— Begin —

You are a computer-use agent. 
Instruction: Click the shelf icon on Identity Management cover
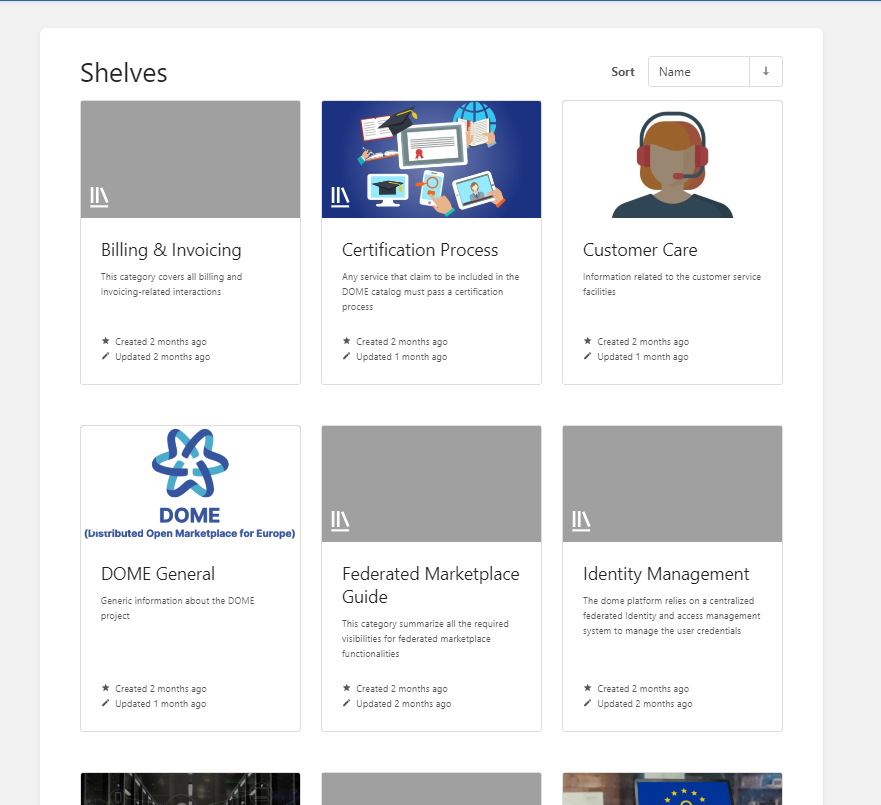coord(581,521)
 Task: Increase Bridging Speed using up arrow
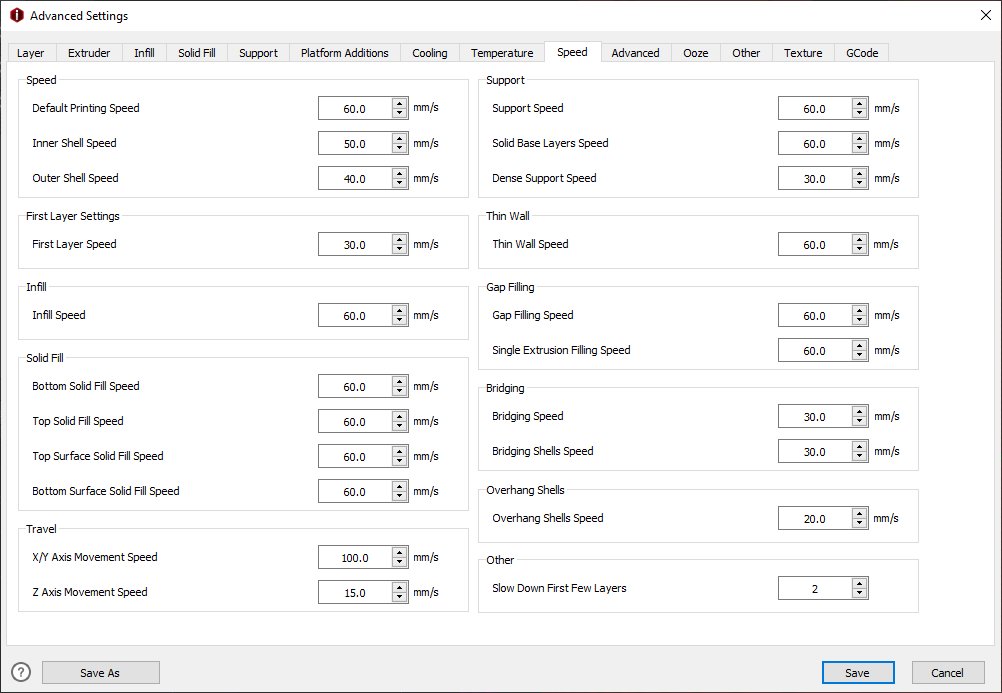pyautogui.click(x=859, y=411)

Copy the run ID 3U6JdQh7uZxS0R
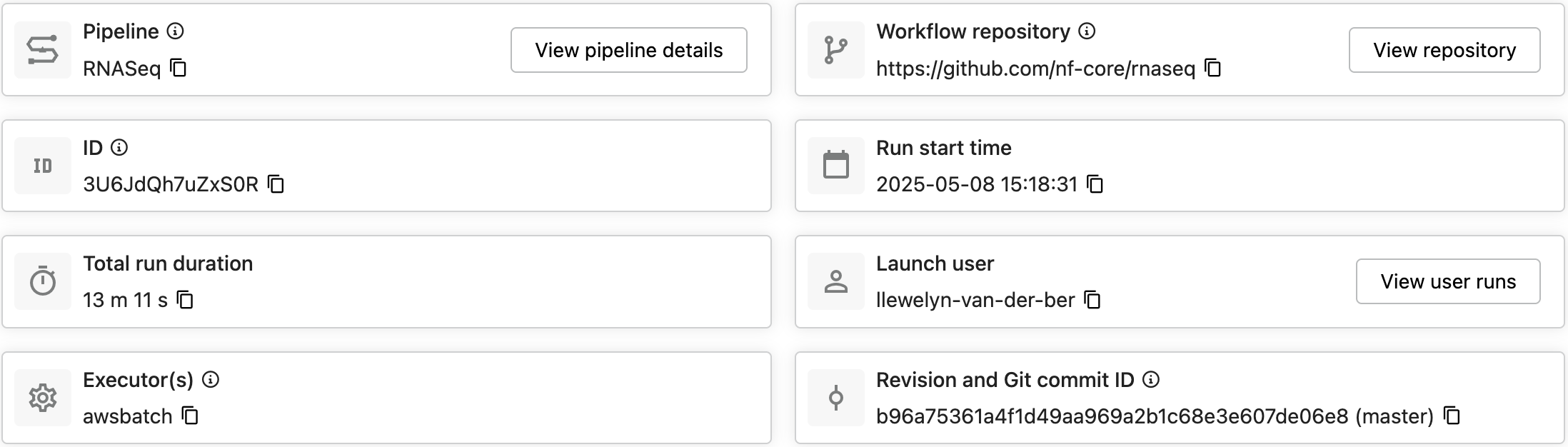(276, 184)
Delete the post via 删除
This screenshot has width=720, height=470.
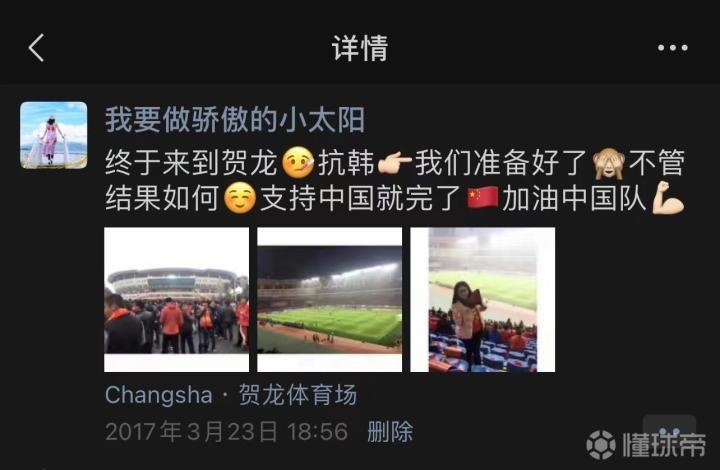390,431
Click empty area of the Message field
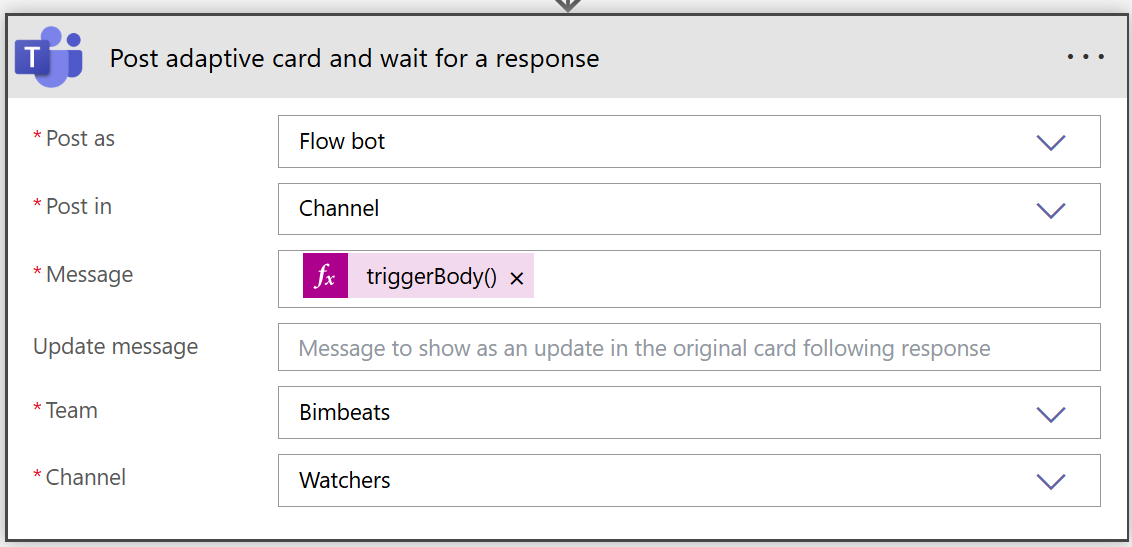The width and height of the screenshot is (1132, 547). point(816,279)
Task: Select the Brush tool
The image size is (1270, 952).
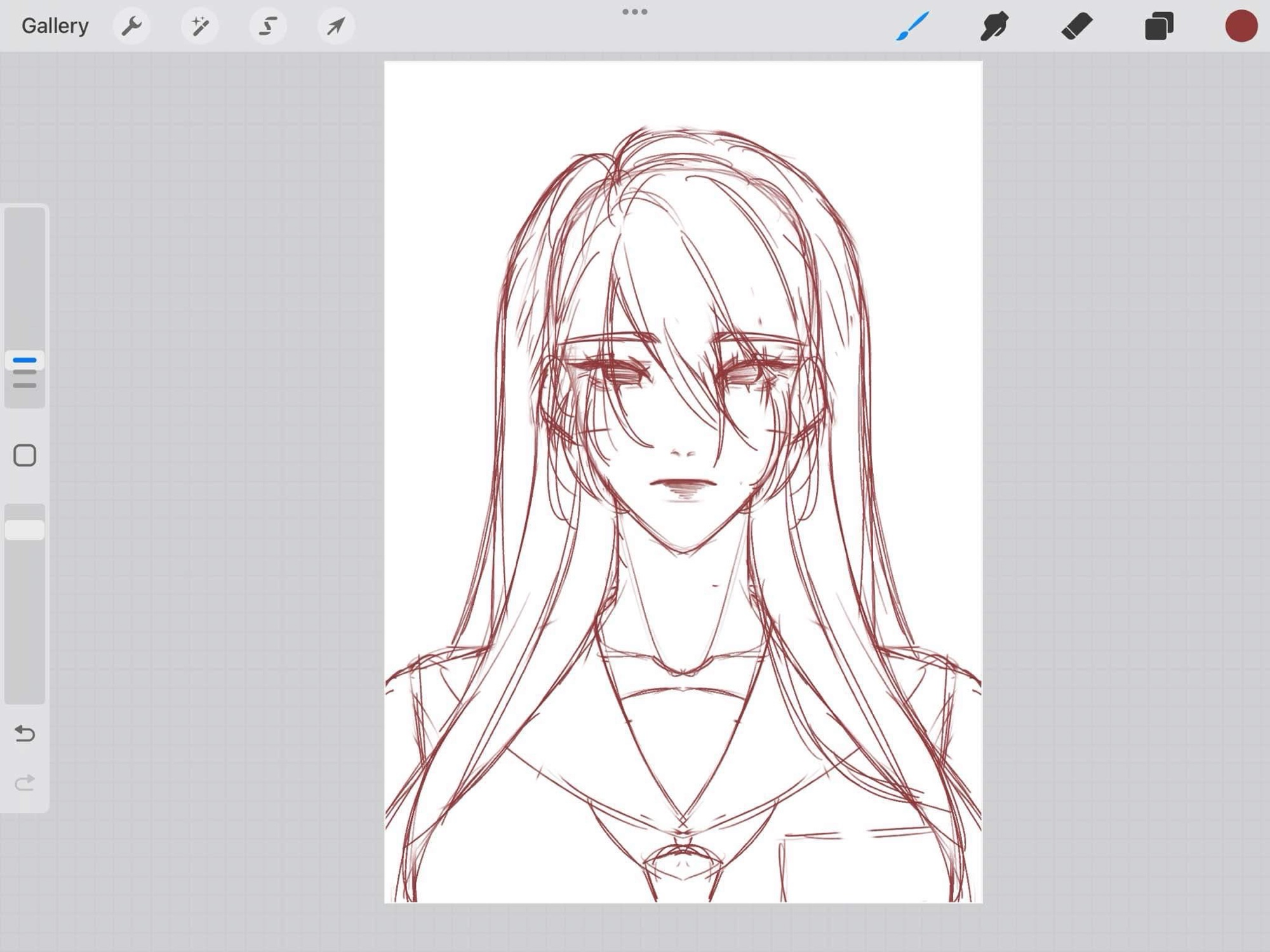Action: click(912, 26)
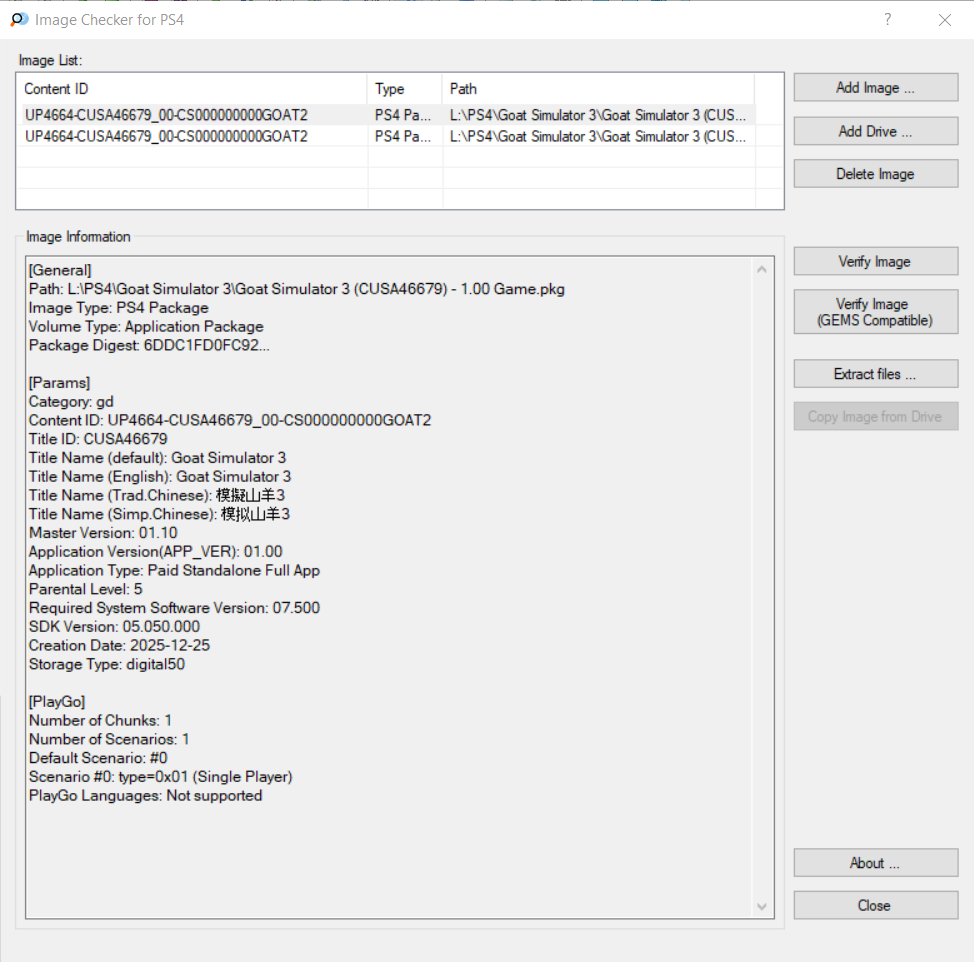
Task: Click the Extract files... button
Action: (875, 374)
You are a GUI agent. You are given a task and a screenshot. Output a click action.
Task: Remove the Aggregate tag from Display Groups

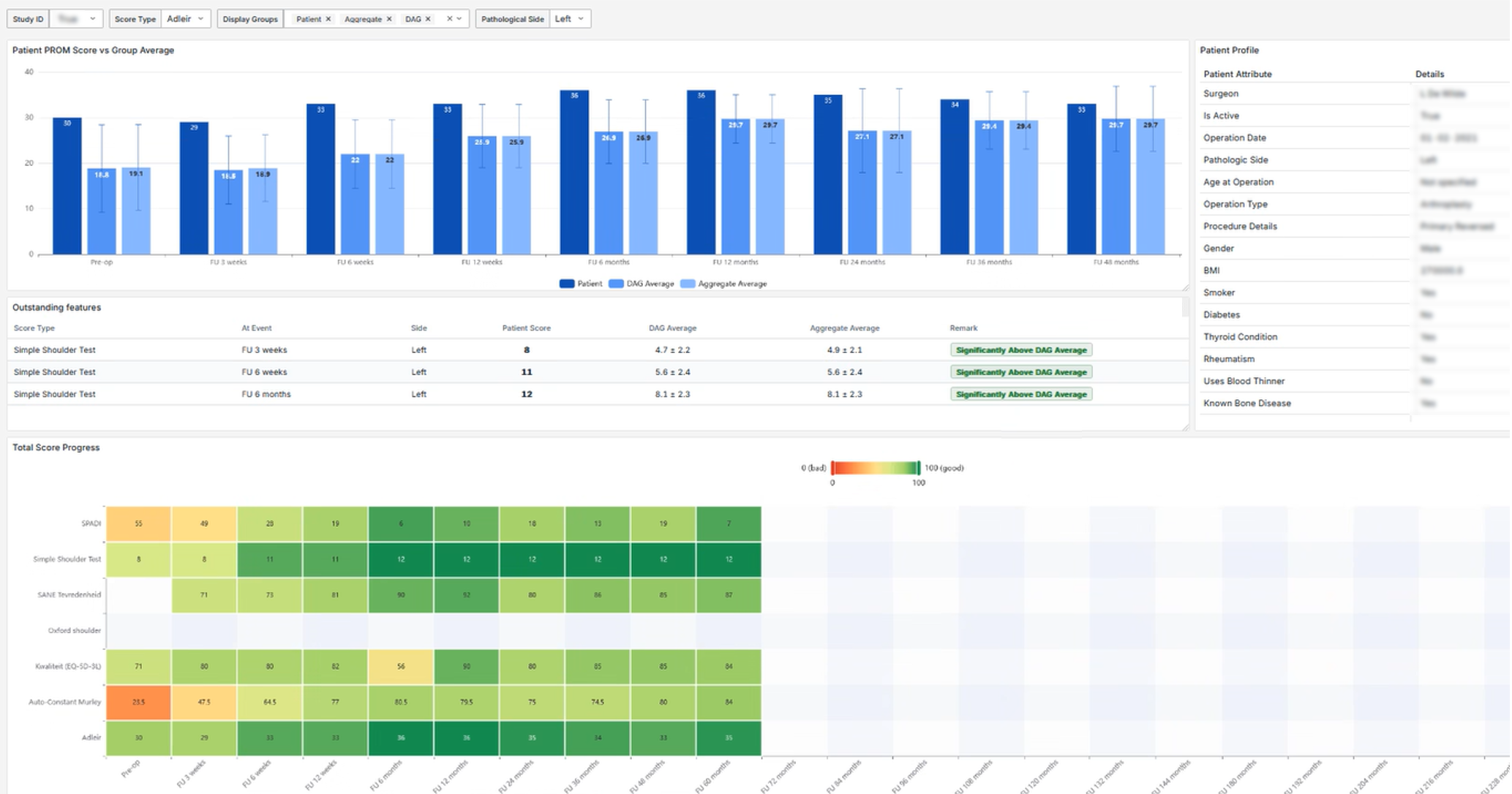coord(389,19)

— End —

What the exercise asks.
Copy all of the material above word for word, leaving out the pictures.

Task output.
You are a computer-use agent. 
Instruction: Click the shelf icon on Identity Management cover
coord(581,521)
 Task: Increase Bridging Speed using up arrow
pyautogui.click(x=859, y=411)

Copy the run ID 3U6JdQh7uZxS0R
(276, 184)
Delete the post via 删除
This screenshot has width=720, height=470.
390,431
Click empty area of the Message field
The width and height of the screenshot is (1132, 547). point(816,279)
Task: Select the Brush tool
The image size is (1270, 952).
Action: click(912, 26)
Task: Click the Extract files... button
Action: (875, 374)
You are a GUI agent. You are given a task and a screenshot. Output a click action.
Task: Remove the Aggregate tag from Display Groups

coord(389,19)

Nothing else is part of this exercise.